About 10,000 people participated in the march and rally following a mass celebrated by Sin, the archbishop of Manila, who last week had urged politically moderate businessmen, industrialists and professionals to join students and workers in peaceful street demonstrations to protest "the violence and the authoritarianism of the dictatorship."

A number of business community leaders and moderate politicians heeded the cardinal's appeal, but the vast majority of the participants were more militant, and there was no sign of any real joining of forces between the two. For the most part, they even marched on separate sides of the streets.

In fact, speakers representing the more leftist elements criticized the moderates for having appealed to Marcos yesterday for permission to hold the demonstration. Marcos granted the request after it became clear that the march and rally would go ahead anyway and might result in a confrontation with security forces.

On Friday, Marcos sharply criticized Sin's appeal to Filipinos to join the "parliament of the streets." He also warned that antigovernment demonstrations undermined efforts to achieve economic recovery and threatened to arrest participants and leaders of unauthorized rallies.

Today's demonstration ended peacefully although the dispersal came well after dark, about two hours after the agreed time of 5 p.m. Security forces stayed far away from the gathering point at the Welcome Rotunda of metropolitan Manila's Quezon City municipality, the scene of clashes Sept. 27, when riot police forcibly broke up an antigovernment rally.

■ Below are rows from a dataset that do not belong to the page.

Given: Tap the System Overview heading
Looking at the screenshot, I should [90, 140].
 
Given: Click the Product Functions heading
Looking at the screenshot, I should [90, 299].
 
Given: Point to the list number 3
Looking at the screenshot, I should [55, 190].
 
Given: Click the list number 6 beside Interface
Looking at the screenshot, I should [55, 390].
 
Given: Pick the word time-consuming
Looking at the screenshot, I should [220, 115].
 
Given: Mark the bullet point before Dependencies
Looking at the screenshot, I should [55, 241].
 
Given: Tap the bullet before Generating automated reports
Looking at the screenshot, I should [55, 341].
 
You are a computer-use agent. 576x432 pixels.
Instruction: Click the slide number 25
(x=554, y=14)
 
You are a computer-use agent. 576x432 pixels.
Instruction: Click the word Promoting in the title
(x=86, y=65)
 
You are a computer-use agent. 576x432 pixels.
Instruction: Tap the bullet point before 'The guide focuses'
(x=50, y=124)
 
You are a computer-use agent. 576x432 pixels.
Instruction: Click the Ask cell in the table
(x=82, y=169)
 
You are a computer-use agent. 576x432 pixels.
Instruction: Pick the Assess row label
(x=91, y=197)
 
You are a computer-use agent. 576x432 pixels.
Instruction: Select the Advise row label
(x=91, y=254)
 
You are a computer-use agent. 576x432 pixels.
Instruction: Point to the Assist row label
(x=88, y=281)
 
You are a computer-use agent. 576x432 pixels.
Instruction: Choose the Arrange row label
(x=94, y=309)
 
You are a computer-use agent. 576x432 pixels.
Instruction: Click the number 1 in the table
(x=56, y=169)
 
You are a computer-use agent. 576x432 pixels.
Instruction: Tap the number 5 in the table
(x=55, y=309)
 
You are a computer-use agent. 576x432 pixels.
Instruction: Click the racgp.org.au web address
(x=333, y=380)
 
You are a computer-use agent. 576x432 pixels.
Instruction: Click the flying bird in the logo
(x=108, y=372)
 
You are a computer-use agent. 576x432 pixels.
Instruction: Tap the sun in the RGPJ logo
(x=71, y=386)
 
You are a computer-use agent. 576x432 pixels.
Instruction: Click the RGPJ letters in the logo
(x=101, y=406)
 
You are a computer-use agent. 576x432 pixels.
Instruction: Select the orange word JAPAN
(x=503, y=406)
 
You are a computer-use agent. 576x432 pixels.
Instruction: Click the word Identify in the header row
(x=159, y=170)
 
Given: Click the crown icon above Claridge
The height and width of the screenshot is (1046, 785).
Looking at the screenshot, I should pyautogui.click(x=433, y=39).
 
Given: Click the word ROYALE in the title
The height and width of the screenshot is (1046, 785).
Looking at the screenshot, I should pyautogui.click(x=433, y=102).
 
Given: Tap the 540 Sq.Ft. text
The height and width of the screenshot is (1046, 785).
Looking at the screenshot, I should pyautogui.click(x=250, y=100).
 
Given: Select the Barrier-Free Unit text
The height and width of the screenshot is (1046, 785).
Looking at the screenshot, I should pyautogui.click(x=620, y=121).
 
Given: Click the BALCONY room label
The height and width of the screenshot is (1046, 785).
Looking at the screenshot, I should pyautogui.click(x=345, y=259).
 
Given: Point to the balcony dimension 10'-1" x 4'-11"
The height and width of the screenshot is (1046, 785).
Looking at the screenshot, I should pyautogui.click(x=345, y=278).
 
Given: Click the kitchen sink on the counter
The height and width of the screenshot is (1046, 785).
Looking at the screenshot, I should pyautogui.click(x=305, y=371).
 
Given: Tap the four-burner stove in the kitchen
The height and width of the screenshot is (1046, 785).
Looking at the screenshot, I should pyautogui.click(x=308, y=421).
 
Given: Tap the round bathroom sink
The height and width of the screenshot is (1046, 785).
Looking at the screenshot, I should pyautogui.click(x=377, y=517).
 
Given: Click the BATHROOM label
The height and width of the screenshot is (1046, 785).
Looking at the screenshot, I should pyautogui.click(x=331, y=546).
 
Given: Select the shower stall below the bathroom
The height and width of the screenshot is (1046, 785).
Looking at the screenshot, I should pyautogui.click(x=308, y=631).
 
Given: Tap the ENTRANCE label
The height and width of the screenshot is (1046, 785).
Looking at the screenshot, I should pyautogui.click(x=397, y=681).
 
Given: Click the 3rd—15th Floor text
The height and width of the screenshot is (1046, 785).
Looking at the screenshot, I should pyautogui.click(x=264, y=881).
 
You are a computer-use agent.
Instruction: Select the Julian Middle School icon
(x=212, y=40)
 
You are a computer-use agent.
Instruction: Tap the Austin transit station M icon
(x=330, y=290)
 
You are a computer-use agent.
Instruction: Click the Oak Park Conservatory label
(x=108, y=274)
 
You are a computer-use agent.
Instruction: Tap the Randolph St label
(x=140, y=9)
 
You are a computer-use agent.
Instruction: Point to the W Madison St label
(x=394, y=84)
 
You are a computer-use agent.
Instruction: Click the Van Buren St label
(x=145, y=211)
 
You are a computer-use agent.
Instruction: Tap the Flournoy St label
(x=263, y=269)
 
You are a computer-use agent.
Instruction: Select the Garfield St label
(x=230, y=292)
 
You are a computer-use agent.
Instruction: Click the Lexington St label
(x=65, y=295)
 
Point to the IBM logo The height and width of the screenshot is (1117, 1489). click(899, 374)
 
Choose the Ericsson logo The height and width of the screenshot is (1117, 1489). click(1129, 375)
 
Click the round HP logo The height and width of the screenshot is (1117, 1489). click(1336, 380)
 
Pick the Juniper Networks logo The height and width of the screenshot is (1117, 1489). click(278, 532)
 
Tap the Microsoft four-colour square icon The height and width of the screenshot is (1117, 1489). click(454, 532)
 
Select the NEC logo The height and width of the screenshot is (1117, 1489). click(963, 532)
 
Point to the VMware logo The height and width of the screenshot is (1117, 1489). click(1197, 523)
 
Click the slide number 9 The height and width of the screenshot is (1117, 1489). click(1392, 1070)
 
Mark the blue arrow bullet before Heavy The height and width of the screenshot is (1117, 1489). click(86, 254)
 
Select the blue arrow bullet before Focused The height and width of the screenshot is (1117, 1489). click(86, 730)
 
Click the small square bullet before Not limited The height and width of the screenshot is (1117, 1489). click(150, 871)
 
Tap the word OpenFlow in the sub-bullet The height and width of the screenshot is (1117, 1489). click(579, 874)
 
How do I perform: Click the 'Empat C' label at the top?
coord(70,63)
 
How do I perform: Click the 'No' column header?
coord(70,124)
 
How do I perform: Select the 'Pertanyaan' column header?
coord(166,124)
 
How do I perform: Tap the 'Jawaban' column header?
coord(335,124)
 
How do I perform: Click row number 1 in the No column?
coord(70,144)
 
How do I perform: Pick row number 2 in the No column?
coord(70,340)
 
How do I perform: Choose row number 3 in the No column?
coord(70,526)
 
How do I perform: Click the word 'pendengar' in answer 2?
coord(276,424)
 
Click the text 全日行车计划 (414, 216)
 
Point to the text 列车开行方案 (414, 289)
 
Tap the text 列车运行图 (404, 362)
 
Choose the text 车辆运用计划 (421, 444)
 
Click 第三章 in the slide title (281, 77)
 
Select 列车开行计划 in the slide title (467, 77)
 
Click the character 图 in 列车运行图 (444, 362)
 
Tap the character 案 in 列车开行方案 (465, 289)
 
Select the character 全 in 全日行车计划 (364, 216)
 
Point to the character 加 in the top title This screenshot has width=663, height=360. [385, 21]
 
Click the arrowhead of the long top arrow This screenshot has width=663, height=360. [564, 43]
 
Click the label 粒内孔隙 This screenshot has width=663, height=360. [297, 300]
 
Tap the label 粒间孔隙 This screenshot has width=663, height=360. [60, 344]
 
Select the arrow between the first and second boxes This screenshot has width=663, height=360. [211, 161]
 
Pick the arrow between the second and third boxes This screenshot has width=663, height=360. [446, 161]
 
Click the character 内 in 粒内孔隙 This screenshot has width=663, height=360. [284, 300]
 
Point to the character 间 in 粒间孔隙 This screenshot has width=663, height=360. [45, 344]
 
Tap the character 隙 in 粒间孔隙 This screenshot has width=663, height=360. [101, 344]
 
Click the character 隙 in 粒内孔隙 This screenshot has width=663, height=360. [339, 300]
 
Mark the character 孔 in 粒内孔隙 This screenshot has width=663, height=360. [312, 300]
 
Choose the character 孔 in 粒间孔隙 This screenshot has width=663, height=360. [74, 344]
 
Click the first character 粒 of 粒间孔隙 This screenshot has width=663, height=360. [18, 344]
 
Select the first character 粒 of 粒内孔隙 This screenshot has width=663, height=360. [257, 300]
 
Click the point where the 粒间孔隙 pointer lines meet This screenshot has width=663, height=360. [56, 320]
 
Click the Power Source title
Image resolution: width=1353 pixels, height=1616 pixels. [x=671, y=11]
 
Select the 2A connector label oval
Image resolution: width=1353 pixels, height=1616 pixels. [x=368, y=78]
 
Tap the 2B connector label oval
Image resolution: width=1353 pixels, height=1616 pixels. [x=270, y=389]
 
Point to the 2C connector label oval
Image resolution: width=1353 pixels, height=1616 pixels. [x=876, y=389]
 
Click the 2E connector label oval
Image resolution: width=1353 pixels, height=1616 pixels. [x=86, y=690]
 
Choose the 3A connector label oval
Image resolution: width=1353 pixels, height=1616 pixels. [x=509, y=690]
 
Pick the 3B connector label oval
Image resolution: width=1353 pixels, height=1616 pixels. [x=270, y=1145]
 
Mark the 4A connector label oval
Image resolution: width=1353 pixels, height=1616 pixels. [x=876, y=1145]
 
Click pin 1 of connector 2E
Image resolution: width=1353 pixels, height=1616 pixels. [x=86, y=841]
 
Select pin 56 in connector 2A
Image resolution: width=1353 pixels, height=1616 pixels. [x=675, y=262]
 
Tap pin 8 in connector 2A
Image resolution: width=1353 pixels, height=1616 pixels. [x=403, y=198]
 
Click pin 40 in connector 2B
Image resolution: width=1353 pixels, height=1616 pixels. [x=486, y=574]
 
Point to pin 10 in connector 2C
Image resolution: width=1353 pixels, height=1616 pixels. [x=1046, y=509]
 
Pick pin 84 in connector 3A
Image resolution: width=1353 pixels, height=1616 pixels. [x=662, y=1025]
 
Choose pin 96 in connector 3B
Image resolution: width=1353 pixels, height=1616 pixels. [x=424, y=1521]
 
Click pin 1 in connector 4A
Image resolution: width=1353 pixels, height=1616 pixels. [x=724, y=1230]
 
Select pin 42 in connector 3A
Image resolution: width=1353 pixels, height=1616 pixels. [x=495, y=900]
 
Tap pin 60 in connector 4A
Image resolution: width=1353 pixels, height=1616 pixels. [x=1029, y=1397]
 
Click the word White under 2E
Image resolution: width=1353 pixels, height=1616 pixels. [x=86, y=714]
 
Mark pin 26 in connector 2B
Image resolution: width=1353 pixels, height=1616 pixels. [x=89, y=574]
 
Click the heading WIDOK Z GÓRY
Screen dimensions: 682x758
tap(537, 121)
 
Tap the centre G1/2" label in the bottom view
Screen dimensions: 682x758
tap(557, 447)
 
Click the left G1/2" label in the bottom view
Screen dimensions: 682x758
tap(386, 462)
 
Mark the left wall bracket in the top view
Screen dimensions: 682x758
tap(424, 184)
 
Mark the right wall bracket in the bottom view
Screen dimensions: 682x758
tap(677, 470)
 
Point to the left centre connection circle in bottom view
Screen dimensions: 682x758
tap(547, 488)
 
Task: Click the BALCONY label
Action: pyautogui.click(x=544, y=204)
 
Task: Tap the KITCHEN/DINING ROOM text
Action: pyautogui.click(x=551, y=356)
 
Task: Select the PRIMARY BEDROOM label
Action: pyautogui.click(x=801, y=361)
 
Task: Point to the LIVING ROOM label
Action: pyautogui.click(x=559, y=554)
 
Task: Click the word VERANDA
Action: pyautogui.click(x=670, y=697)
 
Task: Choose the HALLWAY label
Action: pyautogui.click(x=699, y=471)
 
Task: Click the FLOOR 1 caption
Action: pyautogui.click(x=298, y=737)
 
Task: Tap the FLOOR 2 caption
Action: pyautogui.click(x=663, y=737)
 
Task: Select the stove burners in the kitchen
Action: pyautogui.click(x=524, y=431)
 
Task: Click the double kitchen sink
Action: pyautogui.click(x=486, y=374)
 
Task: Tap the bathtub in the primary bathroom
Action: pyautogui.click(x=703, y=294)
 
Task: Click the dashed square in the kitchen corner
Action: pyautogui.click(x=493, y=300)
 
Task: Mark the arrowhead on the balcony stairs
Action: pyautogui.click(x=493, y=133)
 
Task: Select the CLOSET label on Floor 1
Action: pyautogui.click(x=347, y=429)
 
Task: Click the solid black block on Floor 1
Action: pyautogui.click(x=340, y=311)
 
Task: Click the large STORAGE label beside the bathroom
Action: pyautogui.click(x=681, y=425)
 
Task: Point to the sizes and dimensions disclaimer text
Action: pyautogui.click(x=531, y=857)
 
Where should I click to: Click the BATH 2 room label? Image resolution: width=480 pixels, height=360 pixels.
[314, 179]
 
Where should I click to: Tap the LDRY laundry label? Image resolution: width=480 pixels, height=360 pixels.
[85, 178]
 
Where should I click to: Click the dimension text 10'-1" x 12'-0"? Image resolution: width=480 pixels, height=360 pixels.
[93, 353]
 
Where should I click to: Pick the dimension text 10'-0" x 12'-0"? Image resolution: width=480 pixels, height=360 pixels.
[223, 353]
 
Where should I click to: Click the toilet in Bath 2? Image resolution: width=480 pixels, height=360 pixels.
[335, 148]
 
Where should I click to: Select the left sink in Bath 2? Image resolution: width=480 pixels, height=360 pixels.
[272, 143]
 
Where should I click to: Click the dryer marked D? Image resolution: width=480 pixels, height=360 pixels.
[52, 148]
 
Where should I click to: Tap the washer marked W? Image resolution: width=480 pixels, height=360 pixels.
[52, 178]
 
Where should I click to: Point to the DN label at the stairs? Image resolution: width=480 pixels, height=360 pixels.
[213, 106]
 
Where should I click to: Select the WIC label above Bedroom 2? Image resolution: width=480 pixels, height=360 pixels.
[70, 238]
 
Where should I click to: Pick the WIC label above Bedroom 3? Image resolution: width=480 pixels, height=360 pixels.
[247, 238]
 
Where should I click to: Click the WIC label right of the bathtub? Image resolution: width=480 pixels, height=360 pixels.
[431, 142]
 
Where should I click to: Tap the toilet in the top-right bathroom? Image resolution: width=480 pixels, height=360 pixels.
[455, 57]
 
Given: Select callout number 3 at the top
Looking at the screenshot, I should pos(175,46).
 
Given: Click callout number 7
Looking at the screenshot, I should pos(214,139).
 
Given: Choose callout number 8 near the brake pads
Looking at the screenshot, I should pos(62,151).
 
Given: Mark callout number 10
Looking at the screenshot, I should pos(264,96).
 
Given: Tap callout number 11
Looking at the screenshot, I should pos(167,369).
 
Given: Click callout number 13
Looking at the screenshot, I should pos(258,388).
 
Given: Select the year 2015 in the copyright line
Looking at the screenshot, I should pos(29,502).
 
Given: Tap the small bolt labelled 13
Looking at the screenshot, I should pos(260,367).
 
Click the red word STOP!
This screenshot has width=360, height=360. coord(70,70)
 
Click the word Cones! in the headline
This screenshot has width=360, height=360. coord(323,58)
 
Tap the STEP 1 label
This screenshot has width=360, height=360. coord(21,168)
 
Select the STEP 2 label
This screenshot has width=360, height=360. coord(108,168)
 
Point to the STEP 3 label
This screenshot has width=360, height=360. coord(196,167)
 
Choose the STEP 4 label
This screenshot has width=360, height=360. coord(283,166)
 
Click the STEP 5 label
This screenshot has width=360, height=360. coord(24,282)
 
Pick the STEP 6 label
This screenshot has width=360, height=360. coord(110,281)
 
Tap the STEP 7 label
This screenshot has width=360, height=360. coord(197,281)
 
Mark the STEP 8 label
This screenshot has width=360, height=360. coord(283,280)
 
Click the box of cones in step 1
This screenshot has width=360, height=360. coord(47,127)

Several persons suffered gunshot wounds then, and one later died.

Before today's march and rally, about 5,000 people packed Quezon City's Santo Domingo Church to hear Sin say mass and call for "peace, forgiveness and reconciliation."

"The cardinal wants to bring the moderates into this and not leave the field open to radicals," said the Rev. Antonio Olaguer, an activist Catholic priest. "The moderates turned out because, figuratively, they see red."

As he spoke, red flags and banners held aloft by militant student and labor groups mingled with yellow ones waved by supporters of assassinated opposition leader Benigno Aquino.

"I now realize we need a moderate force separate from these radicals," said a leading businessman who was participating in a street demonstration for the first time. "We are not controlling the show here," he added. "The majority of these people want a confrontation to show that Marcos is no longer in control."

Another businessman, Jose Concepcion, who heads the National Citizens Movement for Free Elections, said, "We're not for the direct overthrow of President Marcos, but we want to be in solidarity with them the leftists to show common cause against the use of military force to suppress peaceful gatherings."

One of the speakers at the rally, mining company president Jaime Ongpin, said he attended "because there is fear in my heart" following the violent dispersal of two recent demonstrations.

"I finally convinced myself that nothing is more important for me to do than come here today and be counted," he said.

Other speakers included former senators Lorenzo Tanada, Jose Diokno and Ambrosio Padilla, opposition member of parliament Aquilino Pimentel and antigovernment activist Agapito Aquino, the brother of the slain opposition leader.

Along with several moderate businessmen and more radical opposition leaders, they signed a joint manifesto read at the end of the rally that, among other things, demanded "establishment of a democratic form of government with a system of checks and balances and accountability," asked "all foreign governments and institutions to desist from giving support and assistance to this authoritarian regime" and called for the prosecution of those responsible for the assassination of Aquino.